Our Lord Jesus Christ made the difference for me and Steve last night and a hundred other horrible nights.  Jesus Christ will make the difference for you too in everything, Gentle Reader, whether you choose to believe in Him now or at another time.  But why wait?  Why not enjoy His transcendent peace, love, joy, hope, and more right now?

For the believer in Jesus Christ, it doesn’t really matter for our future, what is going on around us in the world right now.  We will live infinitely longer in heaven with God than the time it takes to complain about a Supreme Court decision.  Join me in doing what we can to love people, all people.  Reaffirm in our minds that we ultimately place our trust in only one place:  the Person of Jesus Christ.  He is the One Who matters most.  He is the One who will carry us from here into our blessed eternity with Him.  And that is a celebration worth waiting talking about!
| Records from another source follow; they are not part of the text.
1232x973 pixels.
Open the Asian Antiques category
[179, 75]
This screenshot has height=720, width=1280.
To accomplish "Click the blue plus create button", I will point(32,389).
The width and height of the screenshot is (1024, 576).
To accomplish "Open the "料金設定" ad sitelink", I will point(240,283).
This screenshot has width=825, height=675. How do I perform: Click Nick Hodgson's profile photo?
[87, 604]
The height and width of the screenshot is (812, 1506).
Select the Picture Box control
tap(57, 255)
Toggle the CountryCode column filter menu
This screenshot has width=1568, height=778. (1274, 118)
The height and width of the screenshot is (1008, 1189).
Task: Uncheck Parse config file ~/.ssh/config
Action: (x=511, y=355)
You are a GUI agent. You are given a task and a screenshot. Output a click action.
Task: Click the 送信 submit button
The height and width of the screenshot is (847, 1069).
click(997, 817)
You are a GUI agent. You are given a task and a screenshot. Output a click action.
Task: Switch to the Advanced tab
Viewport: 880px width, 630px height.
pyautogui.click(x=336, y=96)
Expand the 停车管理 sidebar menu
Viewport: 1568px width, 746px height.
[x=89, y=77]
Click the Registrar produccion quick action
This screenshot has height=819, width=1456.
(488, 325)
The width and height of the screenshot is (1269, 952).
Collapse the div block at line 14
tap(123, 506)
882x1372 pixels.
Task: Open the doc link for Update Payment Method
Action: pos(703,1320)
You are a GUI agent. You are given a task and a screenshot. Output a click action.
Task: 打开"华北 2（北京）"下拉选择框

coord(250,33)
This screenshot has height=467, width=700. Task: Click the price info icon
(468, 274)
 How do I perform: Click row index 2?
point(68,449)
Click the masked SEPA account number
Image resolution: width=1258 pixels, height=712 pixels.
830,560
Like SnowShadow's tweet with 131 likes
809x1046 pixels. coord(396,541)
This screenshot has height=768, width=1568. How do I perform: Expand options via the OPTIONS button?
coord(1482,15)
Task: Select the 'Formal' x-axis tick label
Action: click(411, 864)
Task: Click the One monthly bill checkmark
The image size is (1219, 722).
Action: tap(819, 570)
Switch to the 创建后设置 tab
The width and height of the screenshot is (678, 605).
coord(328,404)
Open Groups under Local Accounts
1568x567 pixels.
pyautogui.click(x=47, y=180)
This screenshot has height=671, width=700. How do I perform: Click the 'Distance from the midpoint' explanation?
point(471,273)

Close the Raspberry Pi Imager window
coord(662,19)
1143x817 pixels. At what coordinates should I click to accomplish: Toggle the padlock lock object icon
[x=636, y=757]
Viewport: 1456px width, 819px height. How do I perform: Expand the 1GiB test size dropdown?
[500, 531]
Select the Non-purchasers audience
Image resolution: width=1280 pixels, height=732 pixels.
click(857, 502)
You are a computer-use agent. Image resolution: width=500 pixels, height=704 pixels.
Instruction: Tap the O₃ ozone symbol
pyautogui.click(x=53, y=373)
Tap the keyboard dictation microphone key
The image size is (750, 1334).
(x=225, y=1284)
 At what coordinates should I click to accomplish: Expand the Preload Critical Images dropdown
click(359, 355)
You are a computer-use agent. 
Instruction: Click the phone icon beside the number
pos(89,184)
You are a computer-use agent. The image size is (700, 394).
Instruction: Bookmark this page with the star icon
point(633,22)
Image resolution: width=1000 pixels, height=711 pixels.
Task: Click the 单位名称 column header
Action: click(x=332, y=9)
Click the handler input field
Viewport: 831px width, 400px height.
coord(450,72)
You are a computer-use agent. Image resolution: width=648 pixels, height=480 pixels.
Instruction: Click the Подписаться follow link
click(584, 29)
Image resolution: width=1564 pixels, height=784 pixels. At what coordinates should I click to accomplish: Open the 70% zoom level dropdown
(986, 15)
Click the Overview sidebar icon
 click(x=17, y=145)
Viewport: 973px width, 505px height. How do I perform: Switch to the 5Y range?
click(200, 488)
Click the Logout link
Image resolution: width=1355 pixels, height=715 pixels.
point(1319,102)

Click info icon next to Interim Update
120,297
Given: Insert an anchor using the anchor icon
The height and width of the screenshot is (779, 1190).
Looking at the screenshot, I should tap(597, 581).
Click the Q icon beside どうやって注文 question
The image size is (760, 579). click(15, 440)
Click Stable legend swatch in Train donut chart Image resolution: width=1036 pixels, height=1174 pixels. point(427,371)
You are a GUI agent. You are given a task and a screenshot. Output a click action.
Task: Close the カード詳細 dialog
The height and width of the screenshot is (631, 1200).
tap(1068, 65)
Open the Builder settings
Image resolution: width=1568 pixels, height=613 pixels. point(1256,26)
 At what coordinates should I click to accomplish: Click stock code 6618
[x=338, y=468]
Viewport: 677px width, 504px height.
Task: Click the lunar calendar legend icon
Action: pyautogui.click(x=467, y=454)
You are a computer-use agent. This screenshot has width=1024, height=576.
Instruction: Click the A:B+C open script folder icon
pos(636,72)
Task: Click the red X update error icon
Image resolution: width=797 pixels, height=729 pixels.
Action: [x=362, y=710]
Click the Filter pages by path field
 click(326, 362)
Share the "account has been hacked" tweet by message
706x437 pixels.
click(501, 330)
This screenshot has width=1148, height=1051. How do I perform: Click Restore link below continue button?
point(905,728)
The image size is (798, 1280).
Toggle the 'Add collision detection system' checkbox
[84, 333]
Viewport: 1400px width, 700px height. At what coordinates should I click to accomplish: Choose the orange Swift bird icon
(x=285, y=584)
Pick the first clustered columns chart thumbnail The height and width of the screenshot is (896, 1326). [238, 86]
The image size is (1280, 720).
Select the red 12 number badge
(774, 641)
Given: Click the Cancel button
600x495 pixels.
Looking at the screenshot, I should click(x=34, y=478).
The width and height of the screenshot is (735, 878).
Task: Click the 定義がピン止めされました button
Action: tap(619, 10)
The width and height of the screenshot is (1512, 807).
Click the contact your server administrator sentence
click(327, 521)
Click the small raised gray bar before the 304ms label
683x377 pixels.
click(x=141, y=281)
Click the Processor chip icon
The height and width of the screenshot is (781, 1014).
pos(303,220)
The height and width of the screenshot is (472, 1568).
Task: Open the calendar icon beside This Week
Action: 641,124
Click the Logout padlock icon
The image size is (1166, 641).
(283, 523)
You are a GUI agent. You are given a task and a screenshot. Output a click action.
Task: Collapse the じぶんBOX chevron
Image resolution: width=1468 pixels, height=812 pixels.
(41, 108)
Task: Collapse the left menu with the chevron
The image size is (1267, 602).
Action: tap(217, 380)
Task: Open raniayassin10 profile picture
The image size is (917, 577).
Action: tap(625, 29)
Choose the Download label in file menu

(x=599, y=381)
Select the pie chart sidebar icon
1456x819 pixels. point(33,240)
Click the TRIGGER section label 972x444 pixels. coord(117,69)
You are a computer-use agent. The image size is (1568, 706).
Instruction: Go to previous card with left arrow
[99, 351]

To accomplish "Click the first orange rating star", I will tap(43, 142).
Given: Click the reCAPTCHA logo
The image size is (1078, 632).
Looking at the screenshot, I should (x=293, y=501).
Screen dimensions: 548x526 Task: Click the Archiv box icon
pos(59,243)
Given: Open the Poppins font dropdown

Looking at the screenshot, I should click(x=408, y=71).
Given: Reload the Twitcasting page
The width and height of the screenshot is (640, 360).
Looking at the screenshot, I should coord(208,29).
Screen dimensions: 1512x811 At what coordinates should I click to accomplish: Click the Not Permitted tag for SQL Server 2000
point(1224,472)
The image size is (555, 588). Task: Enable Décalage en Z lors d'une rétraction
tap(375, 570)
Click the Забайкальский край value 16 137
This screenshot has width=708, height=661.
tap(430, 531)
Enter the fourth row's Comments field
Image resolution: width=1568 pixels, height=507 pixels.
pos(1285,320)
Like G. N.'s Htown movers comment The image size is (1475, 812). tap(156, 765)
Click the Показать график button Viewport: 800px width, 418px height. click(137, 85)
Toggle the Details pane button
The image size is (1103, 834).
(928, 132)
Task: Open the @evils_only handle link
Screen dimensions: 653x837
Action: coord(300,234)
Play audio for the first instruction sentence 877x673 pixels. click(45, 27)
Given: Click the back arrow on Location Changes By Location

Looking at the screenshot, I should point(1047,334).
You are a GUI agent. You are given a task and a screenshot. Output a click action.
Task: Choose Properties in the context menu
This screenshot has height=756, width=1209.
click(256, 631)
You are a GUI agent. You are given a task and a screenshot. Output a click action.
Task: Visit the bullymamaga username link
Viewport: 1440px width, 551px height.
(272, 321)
But, dear friends, remember what the apostles of our Lord Jesus Christ foretold. 18 They said to you, “In the last times there will be scoffers who will follow their own ungodly desires.” 19 These are the people who divide you, who follow mere natural instincts and do not have the Spirit.

20 But you, dear friends, by building yourselves up in your most holy faith and praying in the Holy Spirit, 21 keep yourselves in God’s love as you wait for the mercy of our Lord Jesus Christ to bring you to eternal life.  (Jude 17-21)

The Lord is the one who carries me for sure.  What do you say we go together?